If you are someone who doesn’t believe in the passion underlying data science, then maybe it’s time to give it a go, because an increasing number of companies are utilizing passion as a power source for their problems. An example of this is Kaggle, a website founded in 2010 that allows companies to post their data and research problems online so that people from around the world can compete to create the best solution. Kaggle is using the overflow of big data to its advantage to create a sort of Kickstarter for data science. It’s engaging, fresh, and possibly a good way for data analysis hopefuls to break the ice with coding.
Recently, Kaggle was used at Wesleyan by Professor Pavel Oleinikov in his class “Introduction to Text Mining.” Pavel asked his students to use customer reviews from Yelp to create an algorithm that could best predict whether a Yelp review was positive (4 or 5 stars) or negative (1 or 2 stars). The students used reviews of Arizona hotels as a guide for creating dictionaries of 20 positive and 20 negative words that would then be built into their model.
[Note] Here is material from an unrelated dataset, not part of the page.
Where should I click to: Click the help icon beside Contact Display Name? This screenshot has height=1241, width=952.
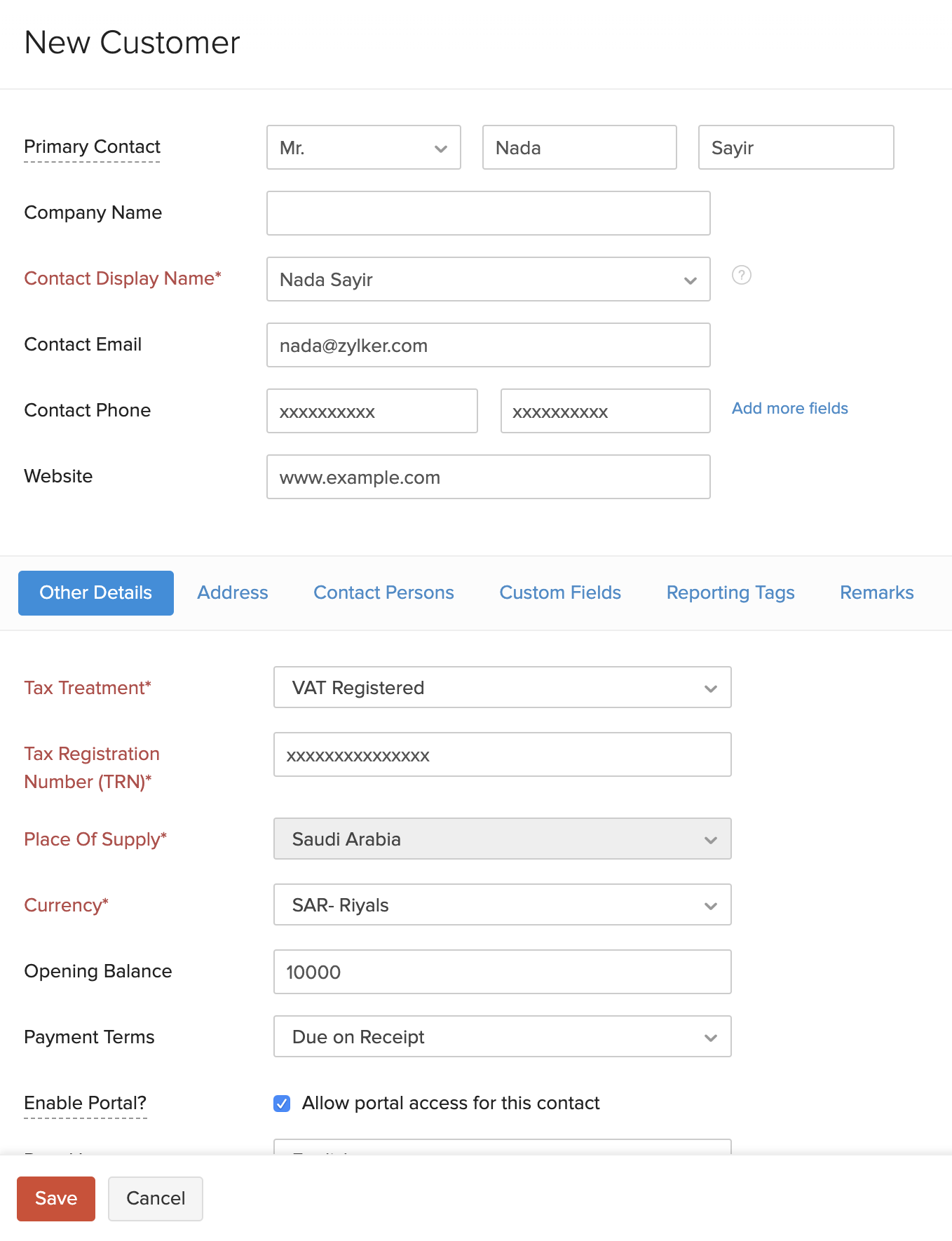pyautogui.click(x=741, y=275)
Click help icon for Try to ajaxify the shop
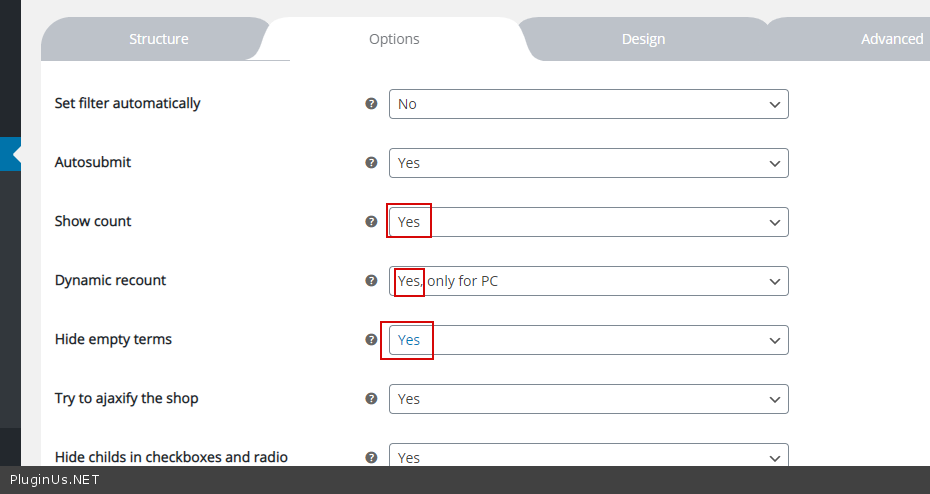930x494 pixels. [x=371, y=399]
The accuracy of the students’ models was then tested on Pennsylvania hotel reviews and judged by a mean utility metric that assigned a score between -1 (wrong in every case) and 1 (got everything correct). Narin Luangrath ‘17, a Math and Computer Science double major, won the class competition with a mean utility score of .72.
Leah is pretty competitive, so she was excited when she learned about this aspect of the assignment. “When I took a data mining course we didn’t use Kaggle, and because you couldn’t see how your classmates were doing I think you were a little more okay with getting a lower score,” she said, explaining that seeing how classmates were moving amongst the ranking throughout the week kept people on their toes.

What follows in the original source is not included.